Expression of α-Klotho Is Downregulated and Associated with Oxidative Stress in the Lens in Streptozotocin-induced Diabetic Rats

Abstract

ABSTRACT Purpose: Oxidative stress, an imbalance between the production of reactive oxygen species and antioxidant defenses, plays an important role in the pathogenesis of diabetic cataract. The lens in diabetes mellitus (DM) has been shown to exhibit impaired antioxidant defenses, but the underlying mechanisms remain poorly understood. Accumulating evidence reveals that Klotho family genes can regulate antioxidant defenses and prevent oxidative stress in multiple tissues. Here, we examined whether DM alters Klotho expression in the lens and if so, whether altered Klotho expression is associated with oxidative stress in the lens in DM. Methods: Male Wistar rats were divided into DM and control groups. DM was induced by injection of streptozotocin (STZ, 60 mg/kg ip) and control rats were injected with vehicle. Twelve weeks after DM induction, levels of α-Klotho in plasma, expression of α- and γ-Klotho, and nuclear factor erythroid 2-related factor 2 (Nrf2), and levels of antioxidants superoxide dismutase (SOD), glutathione peroxidase (GPX), glutathione (GSH) and oxidative stress marker malondialdehyde (MDA) in the lens were measured. Results: Diabetic rats had markedly higher blood glucose concentrations and lower plasma α-Klotho levels than control rats.
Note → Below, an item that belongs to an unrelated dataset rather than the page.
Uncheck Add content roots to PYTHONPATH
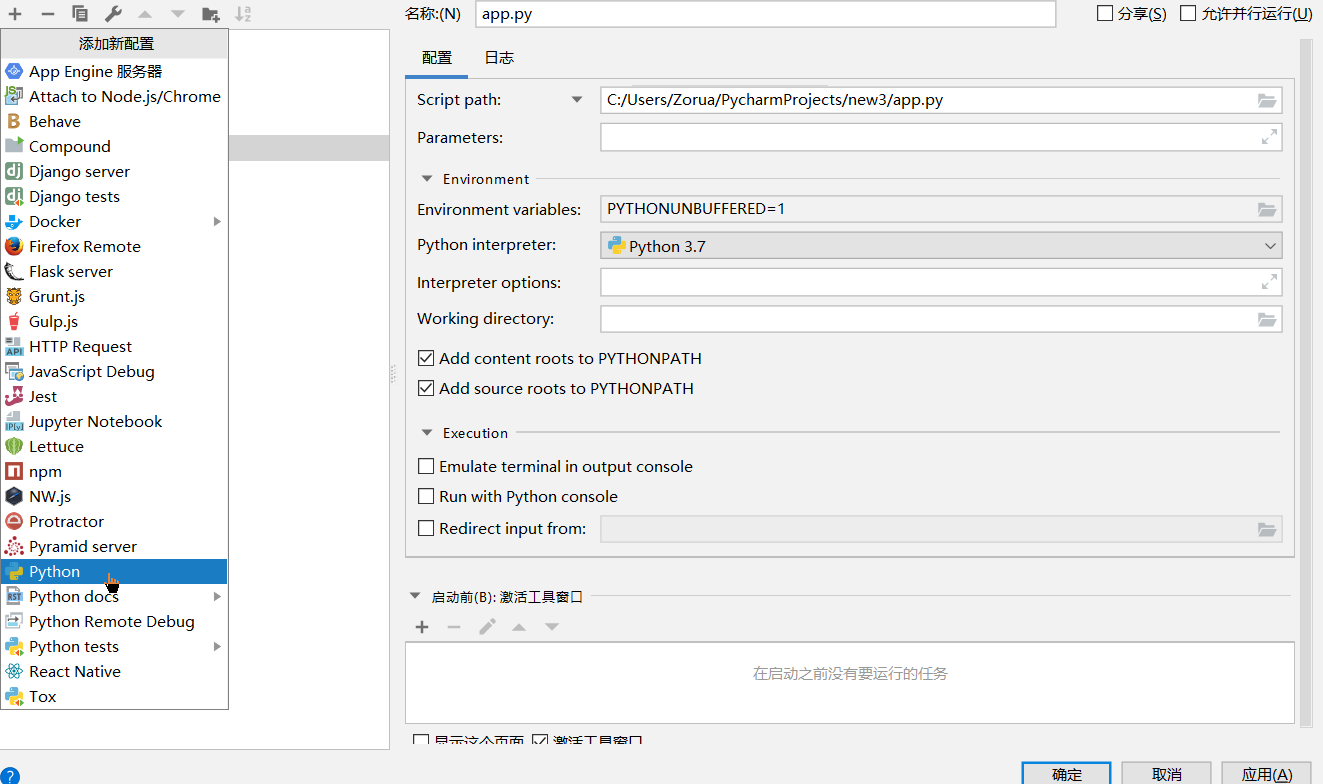The image size is (1323, 784). tap(427, 358)
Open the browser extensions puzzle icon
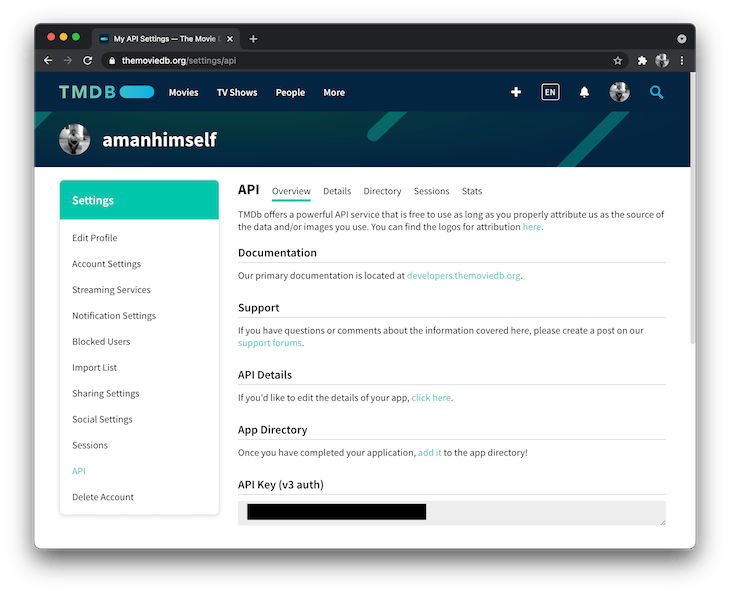The image size is (730, 594). [642, 60]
Both α- and γ-Klotho were expressed in the lens in diabetic and control rats. The expression of α-Klotho but not γ-Klotho in the lens was downregulated in diabetic rats, which was accompanied by reduced expression of nuclear Nrf2 and levels of all antioxidants and increased levels of MDA. Moreover, expression of α-Klotho in the lens was positively correlated with expression of nuclear Nrf2 and levels of all antioxidants, but negatively correlated with levels of MDA. Conclusions: These findings suggest that DM selectively reduces α-Klotho levels in the circulation and lens, which may attenuate transcriptional activity of Nrf2 and impair antioxidant defenses in response to oxidative insults, contributing to oxidative stress and cataract formation in DM.